We expect health and social care providers to guarantee autistic people and people with a learning disability the choices, dignity, independence and good access to local communities that most people take for granted. Right Support, right care, right culture is the statutory guidance which supports CQC to make assessments and judgements about services providing support to people with a learning disability and/or autistic people.
The new registered manager was continuing to develop and improve the quality of support against their own action plan since taking over the running of the service. The outcomes for people were continuing to better reflect the principles of this guidance of providing; right support, right care, and right culture. The registered manager demonstrated a good understanding about what further action was required to further improve people’s support. In order to embed and sustain improvements we have made a recommendation that the provider seeks support from a reputable source in respect of developing the strategic and independent monitoring of the service.
Right support:
• Model of care and setting maximises people’s choice, control and independence
The registered manager was continuing to coach and mentor staff to develop their understanding of people’s needs and support them in a more personalised way. Staffing levels had been significantly increased across both day and night and this had improved both the quality and safety of people’s lives.
Right care:
• Care is person-centred and promotes people’s dignity, privacy and human rights
Care was continuing to become more person-centred and better promoted people’s dignity, privacy and human rights. People’s individual needs were now recognised, and diversity celebrated. Staff had a better understanding about people’s emotional needs and the link between their anxiety and behaviours.
Right culture:
• Ethos, values, attitudes and behaviours of leaders and care staff ensure people using services lead confident, inclusive and empowered lives
The new registered manager had continued the creating a more open and transparent culture which promoted learning from incidents and accidents through the process of reflective practice.
For more details, please see the full report which is on the CQC website at www.cqc.org.uk
Rating at last inspection and update
The last comprehensive inspection rated the service as Inadequate (reported published 7 May 2020) and there were multiple breaches of regulation. We carried out a focused inspection (report published 16 October 2020) where we found the management team had made improvements to the service in line with their action plan. A further targeted inspection (report published 21 January 2021) confirmed these improvements were ongoing.
At this inspection we found improvements had been made and the provider was no longer in breach of regulations.
This service has been in Special Measures since May 2020. During this inspection the provider demonstrated that improvements have been made.
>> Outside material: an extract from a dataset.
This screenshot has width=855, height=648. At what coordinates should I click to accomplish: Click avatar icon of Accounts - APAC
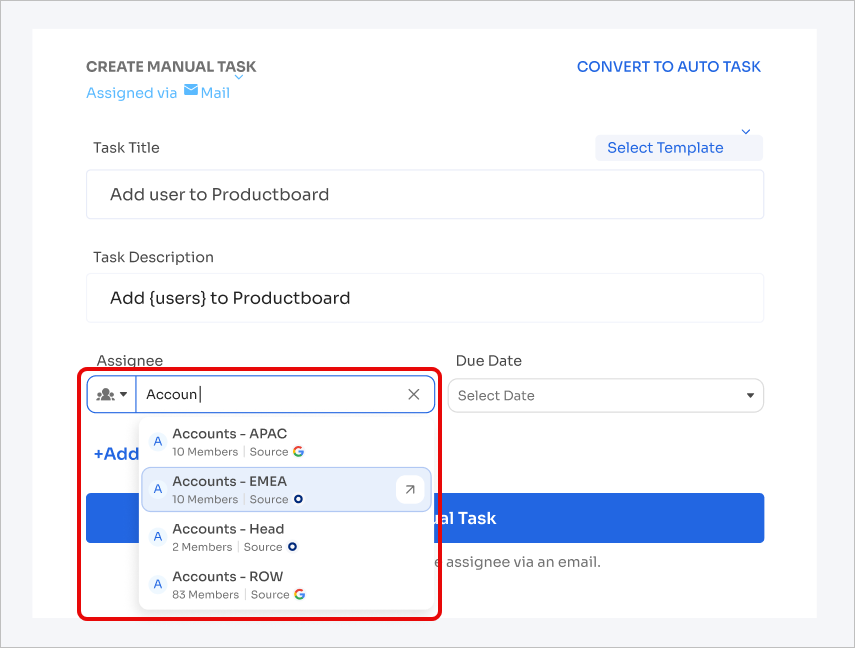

The service is no longer rated as Inadequate overall or in any of the key questions. Therefore, this service is no longer in Special Measures.
Why we inspected
This inspection was carried out to follow up on actions that the provider told us had been taken to improve the service.
The overall rating for the service has changed from Inadequate to Requires Improvement. This is based on the findings at this inspection.
Follow up
We will continue to work alongside the provider and local authority to monitor their progress. We will return to visit as per our re-inspection programme. If we receive any concerning information we may inspect sooner.